Вот тогда я понял, что Гриша теперь совсем взрослый человек. Я напомнил ему:
— Ты обещал мне сделать самокат.
— Вернусь — сделаю.
Посмотрел на меня и похлопал по плечу:
— Ну чего, Федул, губы надул? Немцев надо прогнать. Никто за нас этого не сделает.
На другой день мама, я и Нюра со Светкой пошли провожать Гришу. Полдня сидели на затоптанной, повядшей траве против кирпичного здания военкомата. Здесь же почему-то оказалась девчонка из соседнего дома — Лена Киселева. Она села вместе с нами, и Гриша держал ее за руку.
Потом с крыльца военкомата сошел военный, приказал мобилизованным построиться по росту в один ряд. В руках он держал список и выкрикивал фамилии и имена. Когда он назвал: «Агеев Григорий Захарович!» — Гриша звонко откликнулся:
— Я…
Ох как было завидно. Как хотелось, чтоб крикнули: «Агеев Константин Захарович!»
Потом мобилизованных построили в колонну по четыре и куда-то повели. Мы сперва остались на месте, затем догнали колонну и пошли в толпе женщин. Так дошли до Красных казарм на краю города, и на прощание Гриша помахал нам рукой. С утра было холодно, и потому он надел свое черное драповое пальто, но к обеду стало жарко, он расстегнул его. Таким он и запомнился мне: с росинками пота на лбу, в расстегнутом пальто, между расходящимися полами которого виднелась белая рубашка. Некоторое время мы постояли перед окнами казарм, но Гришу не увидели и пошли домой. Пошла с нами и Лена. Дома меня отослали наверх, где теперь жила Нюра со Светкой, и я слышал, как внизу мама и Лена всхлипывали и утешали друг друга. А когда Лена уходила, мама поцеловала ее.
Лена приходила к нам еще несколько раз. Вместе с мамой они читали Гришины письма, которые приходили из Омска. Он писал, что учится на зенитчика и скоро уедет на фронт.
Ходить в десятый класс Лена не стала, поступила официанткой в столовую водников. Как-то она встретила меня и спросила:
— Почему не заходишь?
Я не знал, что ответить, потому что не понял, куда заходить: в столовую или к ней домой?
* * *
Перед самой зимой к нам приехал завод из-под Москвы. Мы, пацаны, бегали на станцию встречать составы со станками и каким-то непонятным оборудованием. Хотели помочь сгружать с платформ машины, но нас прогнали… Завод обосновался в бывших Красных казармах…

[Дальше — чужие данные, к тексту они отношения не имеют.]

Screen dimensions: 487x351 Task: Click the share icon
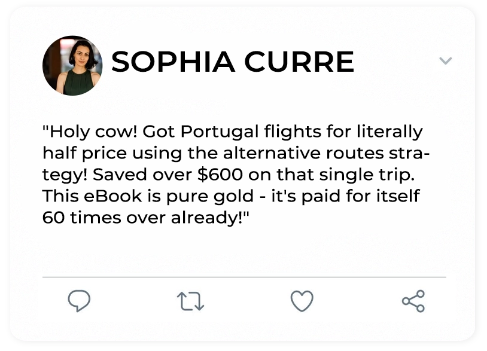(x=413, y=301)
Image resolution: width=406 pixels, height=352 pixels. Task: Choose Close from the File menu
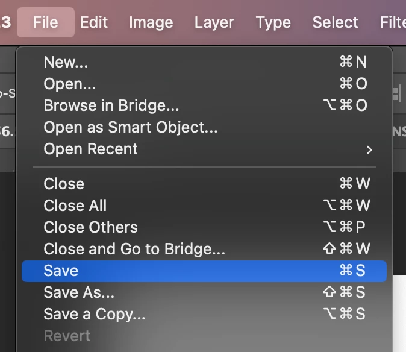point(64,184)
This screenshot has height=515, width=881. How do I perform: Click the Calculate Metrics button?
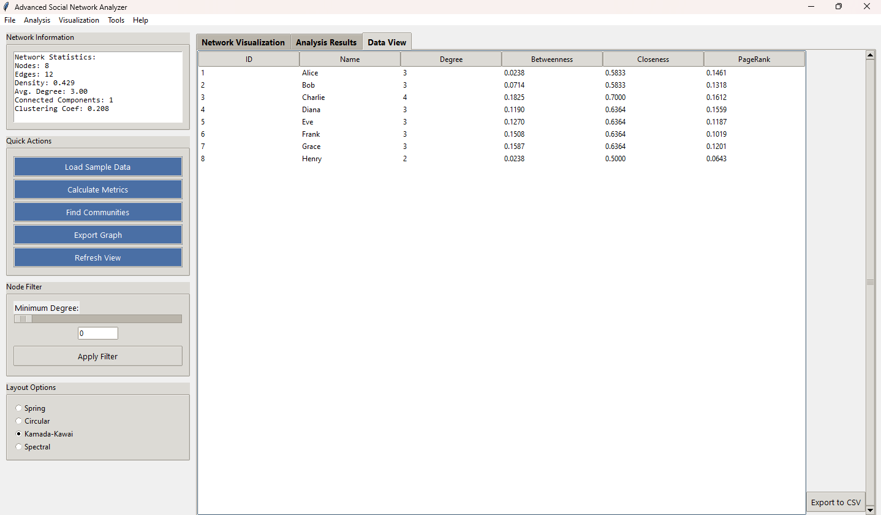[98, 189]
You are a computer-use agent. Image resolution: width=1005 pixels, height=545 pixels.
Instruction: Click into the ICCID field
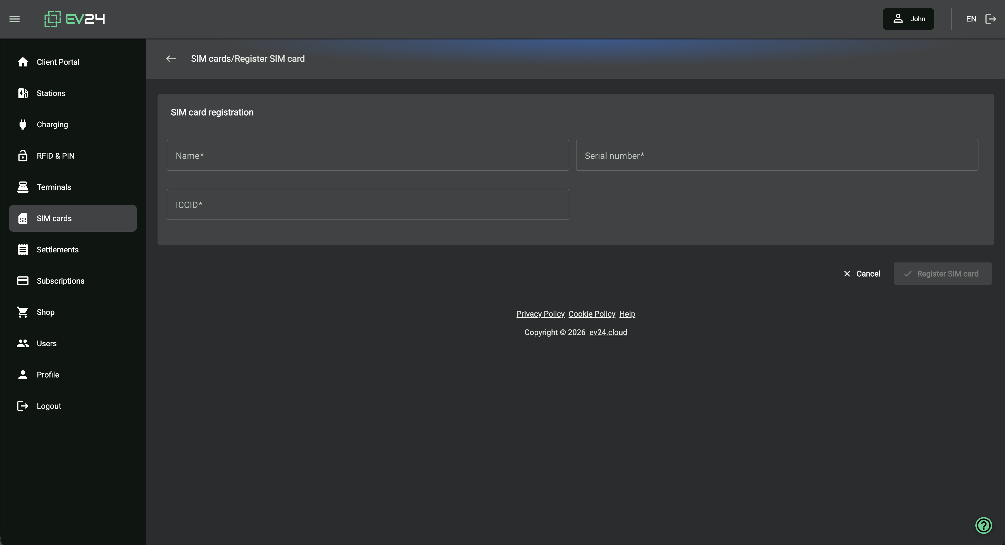368,204
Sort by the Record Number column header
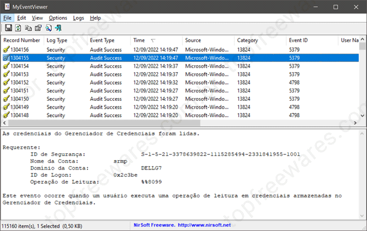Image resolution: width=367 pixels, height=231 pixels. click(x=22, y=40)
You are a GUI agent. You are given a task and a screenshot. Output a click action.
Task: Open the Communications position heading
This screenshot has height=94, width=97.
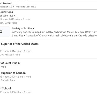tap(6, 12)
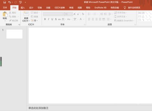Click the Increase Font Size icon
The height and width of the screenshot is (111, 152).
coord(74,14)
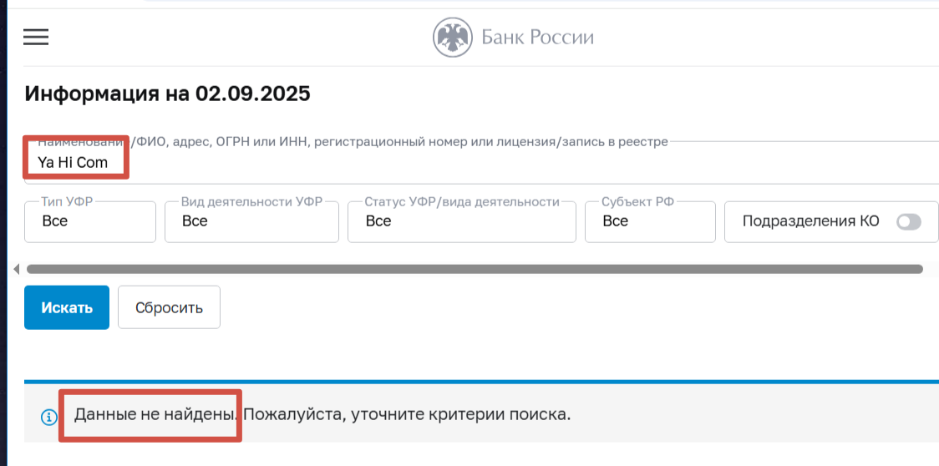Click the Bank of Russia eagle logo
Image resolution: width=939 pixels, height=466 pixels.
click(x=452, y=37)
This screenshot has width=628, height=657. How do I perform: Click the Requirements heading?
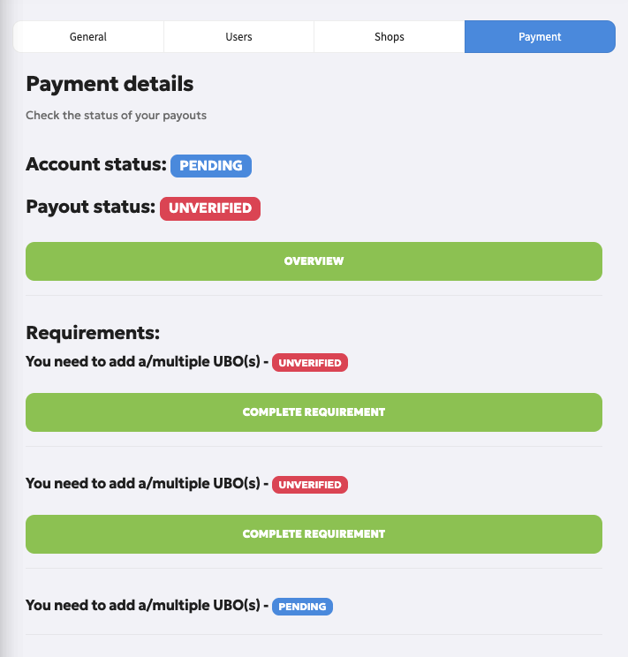click(x=93, y=333)
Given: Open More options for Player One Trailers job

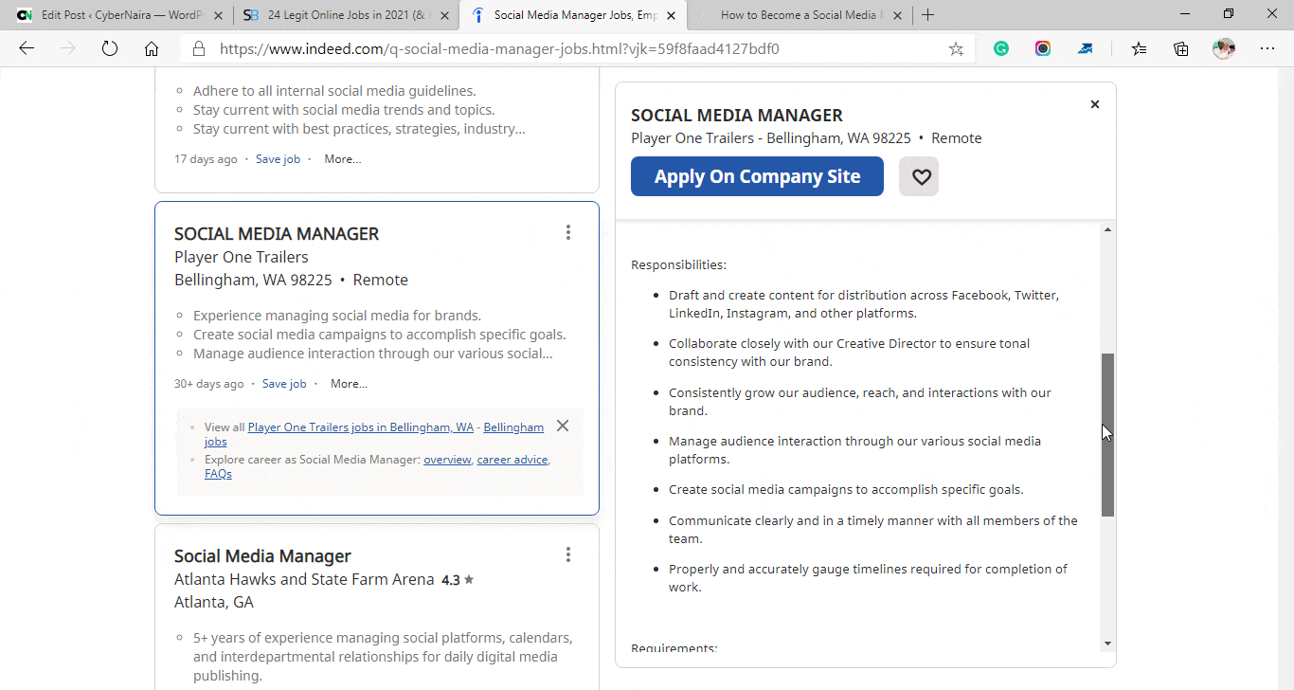Looking at the screenshot, I should point(348,383).
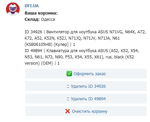Click the red cross icon on Очистить корзину
The image size is (150, 122).
[x=68, y=111]
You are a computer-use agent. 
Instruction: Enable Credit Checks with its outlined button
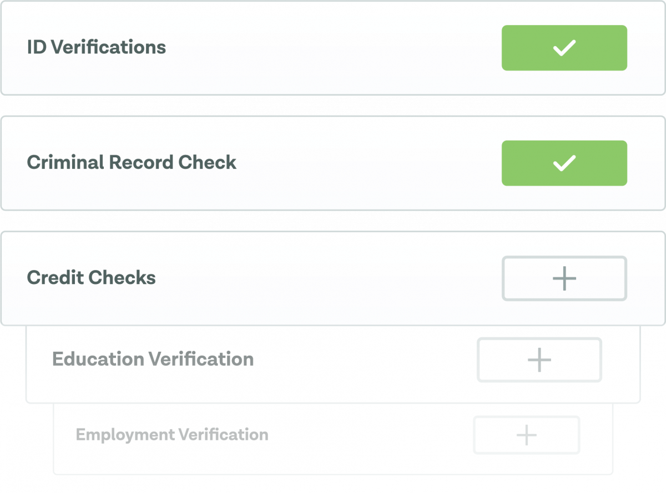pyautogui.click(x=564, y=278)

Тогда же у нас начались несчастья. В это время перестали приходить письма от папки. До этого его коротенькие письма мы получали каждый месяц. А теперь он вдруг замолчал… Мама ходила в военкомат, но там ей ничего не смогли сказать.

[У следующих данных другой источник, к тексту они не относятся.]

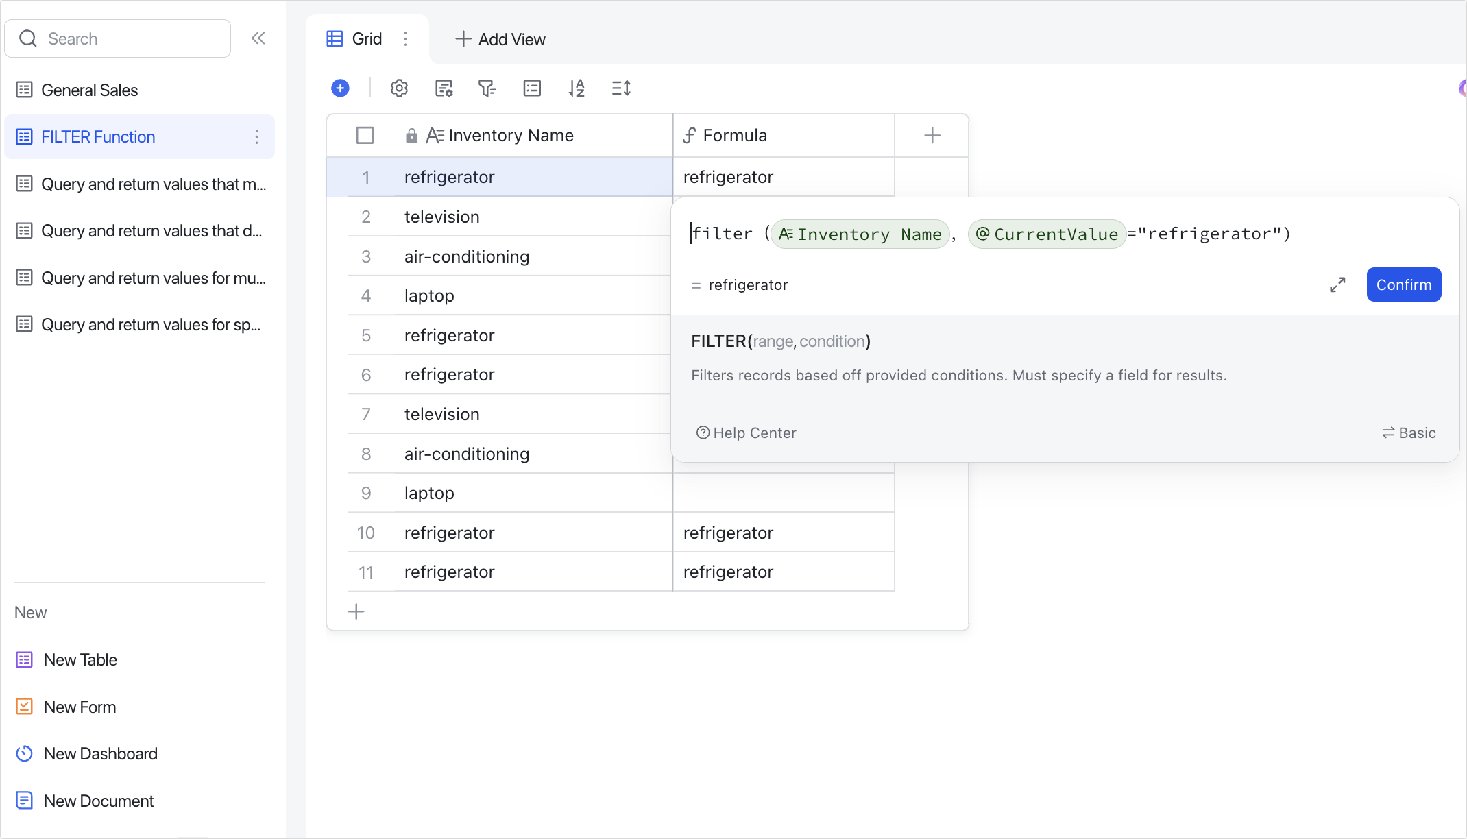Open the A-Z sort icon

pos(577,88)
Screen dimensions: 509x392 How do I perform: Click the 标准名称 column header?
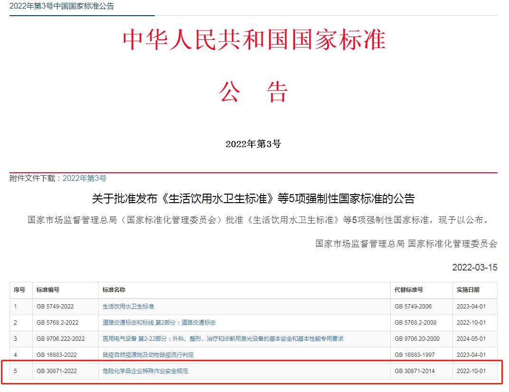coord(113,290)
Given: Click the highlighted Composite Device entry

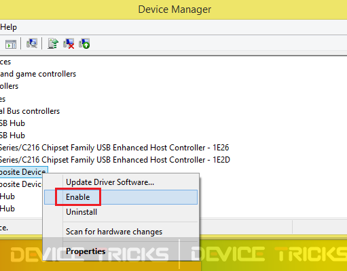Looking at the screenshot, I should click(x=24, y=172).
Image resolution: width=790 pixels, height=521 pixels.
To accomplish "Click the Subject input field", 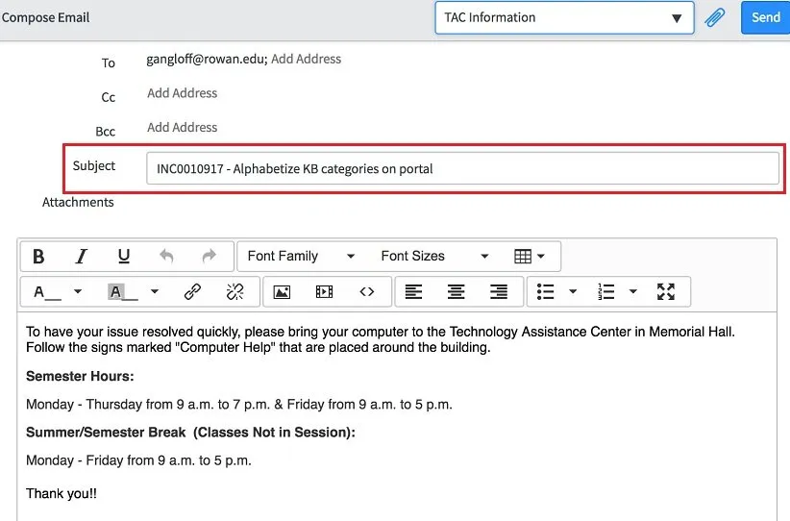I will [x=462, y=169].
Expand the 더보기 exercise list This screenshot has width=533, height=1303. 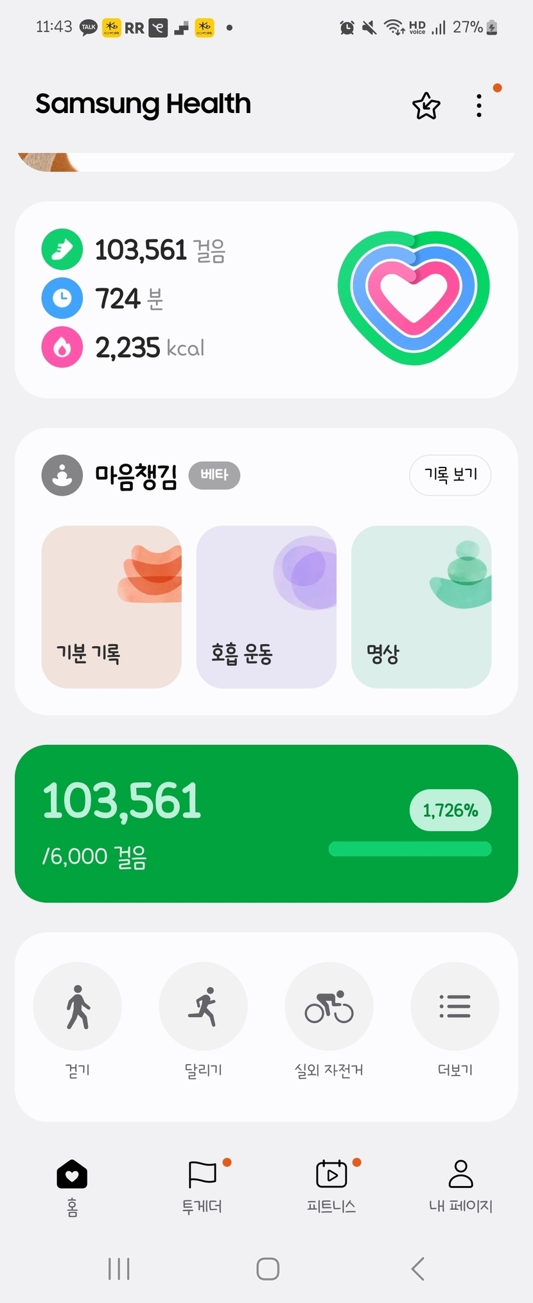tap(455, 1006)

Пришло известие, что Гриша погиб под Наро-Фоминском, а немного позднее умерла Светка, и тогда же пришло сообщение, что в госпитале в Саратове скончался от ран Кирилл Петрович.
Света умерла в декабре. Не могу вспомнить, какого числа.

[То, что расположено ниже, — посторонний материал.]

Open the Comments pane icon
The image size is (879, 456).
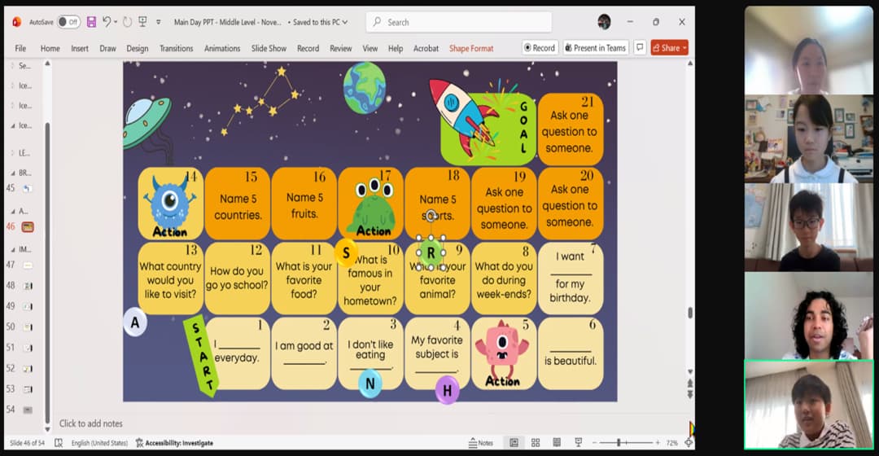(640, 48)
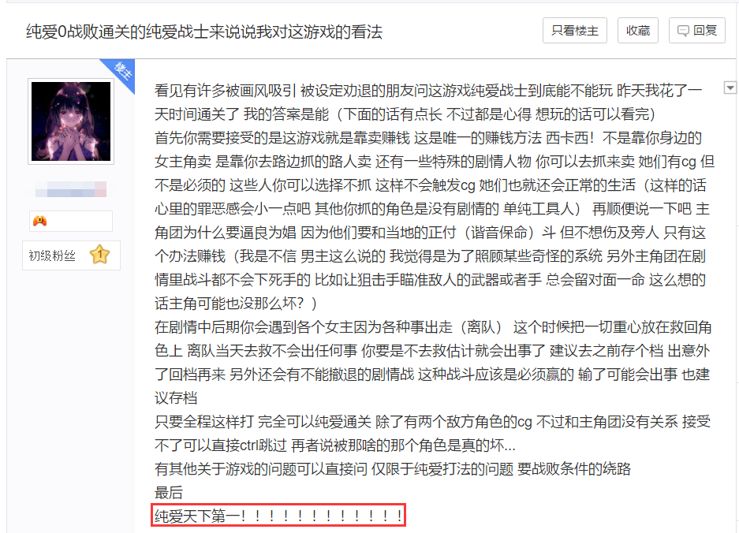Open the poster's anime avatar picture
This screenshot has width=739, height=533.
[x=71, y=121]
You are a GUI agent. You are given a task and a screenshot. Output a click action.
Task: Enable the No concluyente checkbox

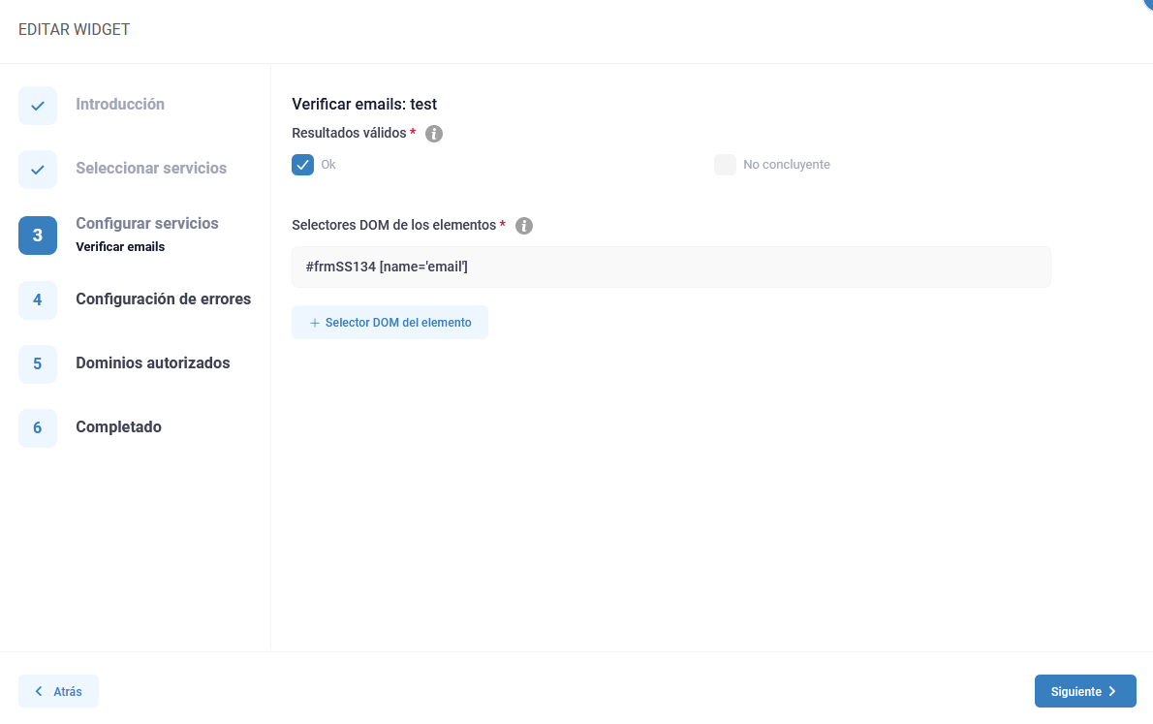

Конечно, было еще что-то — наверно, приходили врачи, давали какие-то лекарства или делали уколы. Это не осталось в памяти. А запомнилось вот что: утром Нюра не спустилась к нам. Мама позвала ее, но наверху все оставалось тихо. Позвала еще раз, а потом сама поднялась по лестнице. Через минуту послышался крик мамы. Запомнилось также, как маленький беленький гробик несли на кладбище. Наша соседка, высокая, похожая на мужчину, несла гробик перед собой на длинном вафельном полотенце, завязанном наискось через плечо. Ей было тяжело, по лицу ее струился пот, но она не уступила никому.